Involucionando
Ahora que ya ha cesado el ruido de sables –o lo que es lo mismo, ahora que la atención mediática vuelve a posarse sobre otros lares-, quiero reflexionar en estas líneas sobre el ya calificado como «tema de los titiriteros». Es difícil hablar sobre este tema sin decir algo que no haya dicho alguien antes, ya sea para bien o para mal, para demonizar el asunto o para erigirlo como barricada ante el abusos… Y, en la mayoría de los casos, desde la más atrabiliaria impostura. Aun así, yo también siento la necesidad de imbuirme de este postureo 2.0 y escribir, colocándome en el lado de los de la barricada.
Todo empezó como una vorágine de confusas noticias lanzadas con cuentagotas; noticias que, a la postre, se revelaron como sesgadas e irritablemente sensacionalistas. Aunque bueno… En este tiempo que nos arropa, lo extraño habría sido que los sucesivos detalles hubieran sido tratados con objetividad. Pronto, y paradójicamente, los titiriteros pasaron a ser muñecos de guiñol dentro del improvisado campo de batalla: los dos bandos de la España cainita luchaban ataviados con sus mejores galas, mientras los componentes de la compañía Títeres desde abajo seguían en prisión preventiva y sin fianza. Y así estuvieron nada más y nada menos que cinco días.
En la función, de título La bruja y Don Cristóbal, se recupera a este último personaje, que es parte del repertorio ibérico tradicional del teatro de títeres; un oscuro personaje que ya Lorca retrataba en su Retablillo de Don Cristóbal. Los que ahora se rajaban las vestiduras con las muestras de violencia de la obra, posiblemente no saben que el teatro de títeres ha sido siempre un lugar en el que el artista, despojado de sus vestiduras carnales de piel y hueso gracias a sus guiñoles, se encontraban más libres. Poseían los titiriteros (y poseen) un altavoz en sus marionetas y cachiporras, que les permitía tratar cualquier tema sin cadenas, valiéndose para ello de la acidez y la crudeza; una convención perfectamente aceptada dentro del teatro popular. Recordemos, por otro lado, que «teatro de títeres» no es sinónimo de «teatro infantil».

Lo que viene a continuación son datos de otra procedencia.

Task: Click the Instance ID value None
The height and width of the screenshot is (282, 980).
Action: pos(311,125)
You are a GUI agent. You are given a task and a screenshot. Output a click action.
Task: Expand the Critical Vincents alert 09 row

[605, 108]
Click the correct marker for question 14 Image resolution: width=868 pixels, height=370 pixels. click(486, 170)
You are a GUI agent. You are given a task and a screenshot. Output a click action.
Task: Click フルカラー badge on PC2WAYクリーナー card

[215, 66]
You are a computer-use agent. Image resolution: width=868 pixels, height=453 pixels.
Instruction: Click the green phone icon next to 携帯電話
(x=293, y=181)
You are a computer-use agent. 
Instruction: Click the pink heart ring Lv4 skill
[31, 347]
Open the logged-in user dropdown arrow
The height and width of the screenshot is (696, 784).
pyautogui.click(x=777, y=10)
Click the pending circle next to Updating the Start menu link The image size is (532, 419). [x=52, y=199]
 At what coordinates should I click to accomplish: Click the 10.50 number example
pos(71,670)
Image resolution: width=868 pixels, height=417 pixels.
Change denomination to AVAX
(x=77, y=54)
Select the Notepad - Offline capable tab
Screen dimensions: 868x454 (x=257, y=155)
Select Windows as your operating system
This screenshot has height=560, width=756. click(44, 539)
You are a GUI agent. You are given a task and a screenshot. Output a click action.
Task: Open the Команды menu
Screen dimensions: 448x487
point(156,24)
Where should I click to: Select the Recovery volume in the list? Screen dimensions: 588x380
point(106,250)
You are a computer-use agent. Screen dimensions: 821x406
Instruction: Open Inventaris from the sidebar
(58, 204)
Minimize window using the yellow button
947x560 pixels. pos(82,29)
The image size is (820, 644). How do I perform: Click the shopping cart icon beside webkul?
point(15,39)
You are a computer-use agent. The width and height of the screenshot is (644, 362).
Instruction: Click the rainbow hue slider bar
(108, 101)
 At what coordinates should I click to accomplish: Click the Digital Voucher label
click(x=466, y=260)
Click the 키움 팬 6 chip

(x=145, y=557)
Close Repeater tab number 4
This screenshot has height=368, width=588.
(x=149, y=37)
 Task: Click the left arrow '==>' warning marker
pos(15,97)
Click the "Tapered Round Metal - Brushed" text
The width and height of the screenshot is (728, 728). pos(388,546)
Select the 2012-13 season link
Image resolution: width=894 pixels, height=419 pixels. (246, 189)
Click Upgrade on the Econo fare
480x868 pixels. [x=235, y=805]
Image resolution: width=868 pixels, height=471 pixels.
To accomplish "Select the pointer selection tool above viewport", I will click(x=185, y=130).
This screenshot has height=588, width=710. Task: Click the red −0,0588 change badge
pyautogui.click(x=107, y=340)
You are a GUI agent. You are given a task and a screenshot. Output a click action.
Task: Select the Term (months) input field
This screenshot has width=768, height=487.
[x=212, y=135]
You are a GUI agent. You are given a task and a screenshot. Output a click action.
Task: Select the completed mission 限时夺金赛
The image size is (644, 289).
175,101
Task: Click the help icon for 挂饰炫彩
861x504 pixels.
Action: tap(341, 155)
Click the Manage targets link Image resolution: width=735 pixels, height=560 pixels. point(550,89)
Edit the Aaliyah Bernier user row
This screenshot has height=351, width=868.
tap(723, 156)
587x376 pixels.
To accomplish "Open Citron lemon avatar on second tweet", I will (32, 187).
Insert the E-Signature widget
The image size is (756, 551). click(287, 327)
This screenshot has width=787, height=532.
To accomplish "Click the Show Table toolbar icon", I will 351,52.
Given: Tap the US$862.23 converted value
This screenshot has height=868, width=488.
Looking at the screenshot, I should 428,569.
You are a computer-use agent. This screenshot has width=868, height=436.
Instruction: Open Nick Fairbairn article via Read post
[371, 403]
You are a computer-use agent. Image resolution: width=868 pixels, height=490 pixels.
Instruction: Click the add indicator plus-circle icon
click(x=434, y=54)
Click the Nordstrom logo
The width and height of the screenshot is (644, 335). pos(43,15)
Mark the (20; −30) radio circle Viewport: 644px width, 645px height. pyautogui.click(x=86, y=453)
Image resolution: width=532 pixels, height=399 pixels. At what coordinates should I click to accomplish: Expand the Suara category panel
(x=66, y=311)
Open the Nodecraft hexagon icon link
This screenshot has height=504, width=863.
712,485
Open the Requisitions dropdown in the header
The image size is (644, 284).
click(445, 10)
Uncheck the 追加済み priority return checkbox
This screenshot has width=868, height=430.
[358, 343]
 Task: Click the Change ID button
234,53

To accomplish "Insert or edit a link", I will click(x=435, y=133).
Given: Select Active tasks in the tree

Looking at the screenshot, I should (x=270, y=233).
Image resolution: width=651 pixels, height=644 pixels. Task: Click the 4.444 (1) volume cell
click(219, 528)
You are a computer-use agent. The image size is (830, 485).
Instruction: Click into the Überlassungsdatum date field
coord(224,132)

Yo creo que estamos involucionando, no soy capaz de encontrar otra explicación. ¡Todo el país parado porque en una función de títeres un personaje le colocó a otro un cartelito que rezaba «gora alka-eta»! Un cartel colocado, además, para inculpar de un crimen al personaje, no para hacer apología de ningún escabroso asunto. Y es que, por estas tierras españolas, o se está con el que tiene la vara de mando o eres ETA. Y si se puede, se te quema en la hoguera cual bruja. ¿Que la obra no era para niños? Pues probablemente no; y el error del Ayuntamiento de Madrid, al no indicarlo más claramente, es obvio (dicho sea de paso, ni yo ni los millones de españoles que hemos opinado sobre este tema hemos visto la obra). Pero, ¿cómo se traslada la opinión pública (y el poder judicial) desde ese error de programación, en una analogía con lo que ellos mismos reflejan en su obra, a colgarles el cartel de enaltecedores del terrorismo? Ay, qué país. Ahí siguen, en semi-libertad, porque continúan imputados. ¿Les habrán confiscado también sus títeres, esas peligrosas armas?